Try it: Among the lines of the data, copy those that hold "height".

Records to use:
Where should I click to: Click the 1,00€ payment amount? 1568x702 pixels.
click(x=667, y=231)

* * *

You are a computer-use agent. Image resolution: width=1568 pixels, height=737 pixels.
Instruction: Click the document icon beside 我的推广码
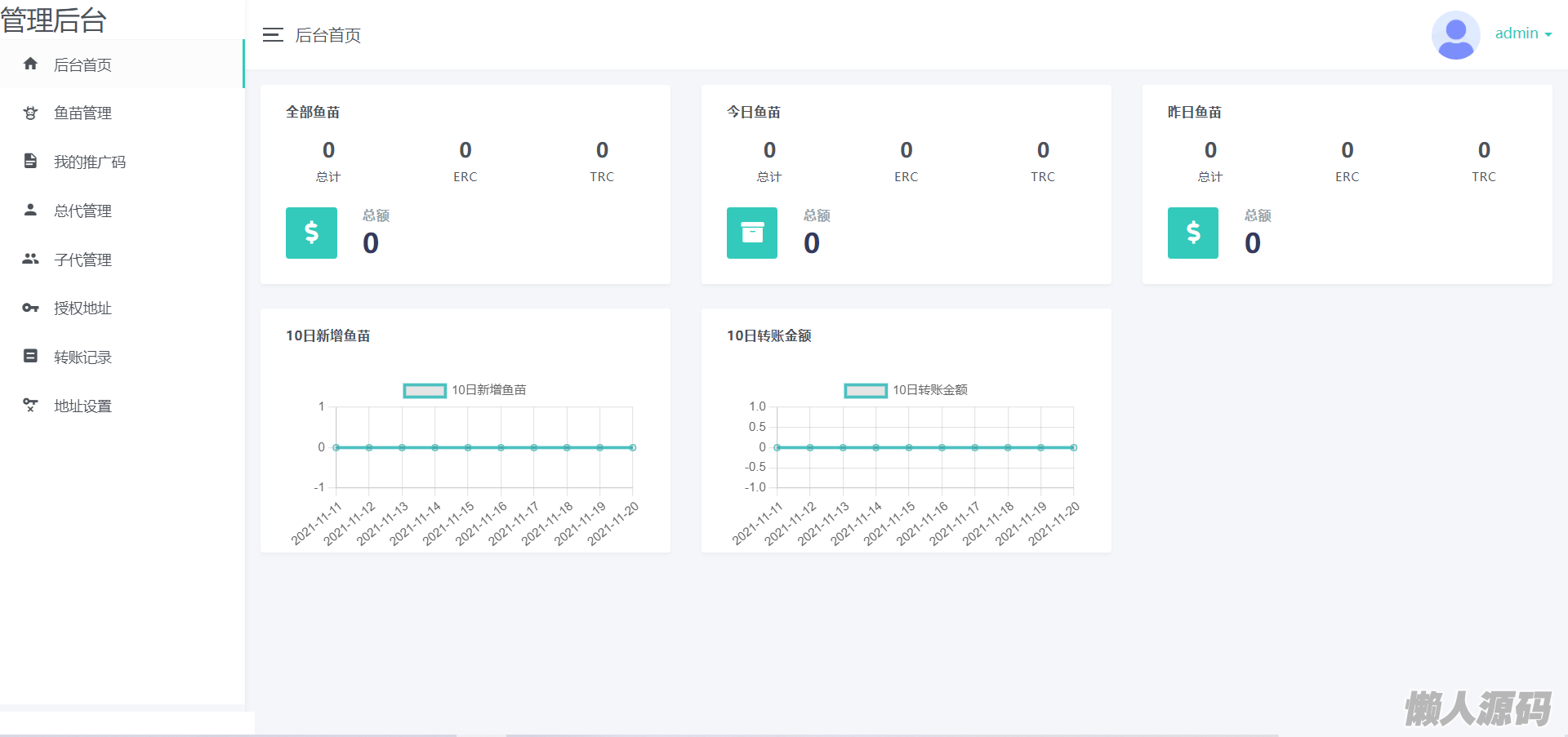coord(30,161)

...

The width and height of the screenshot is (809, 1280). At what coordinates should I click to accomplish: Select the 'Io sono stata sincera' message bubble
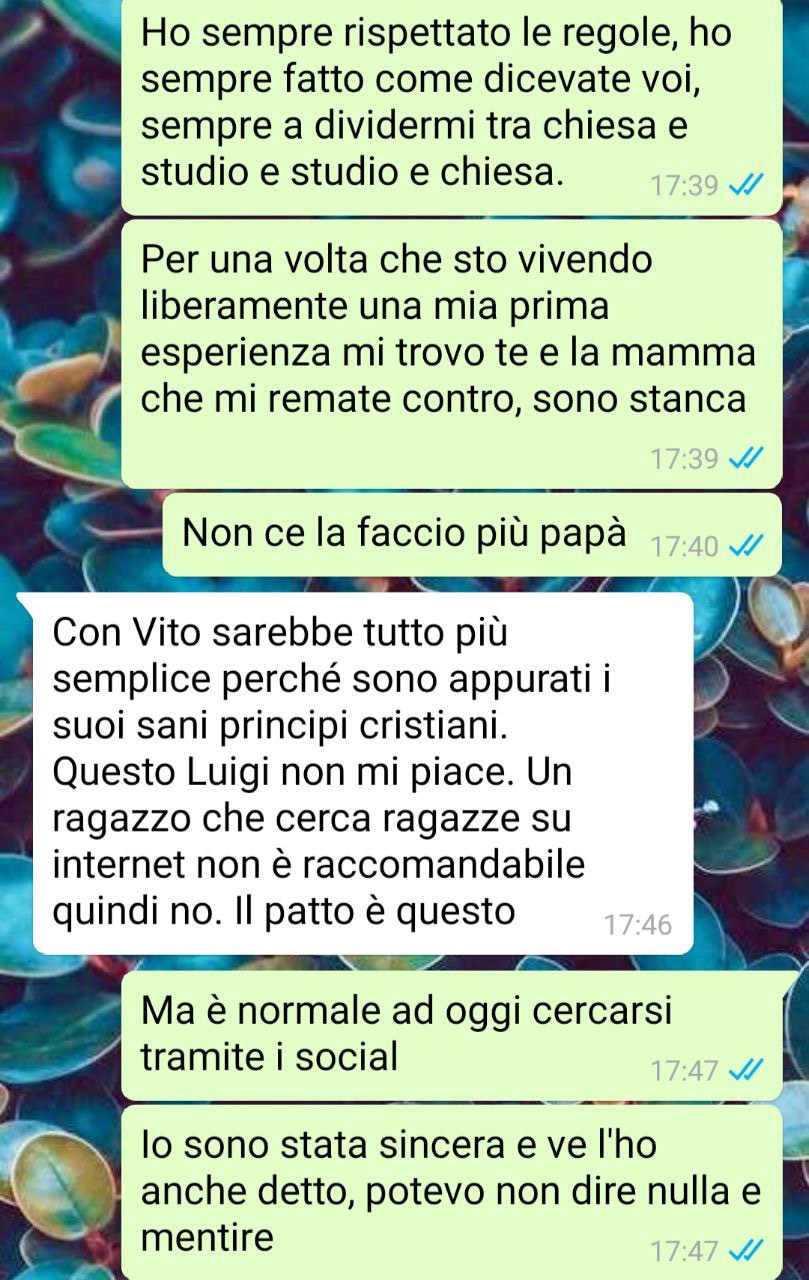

Answer to the problem:
You are a computer-use agent. Image resolution: width=1568 pixels, height=737 pixels.
The width and height of the screenshot is (809, 1280). At what coordinates should I click to accomplish: Select the 'Io sono stata sincera' message bubble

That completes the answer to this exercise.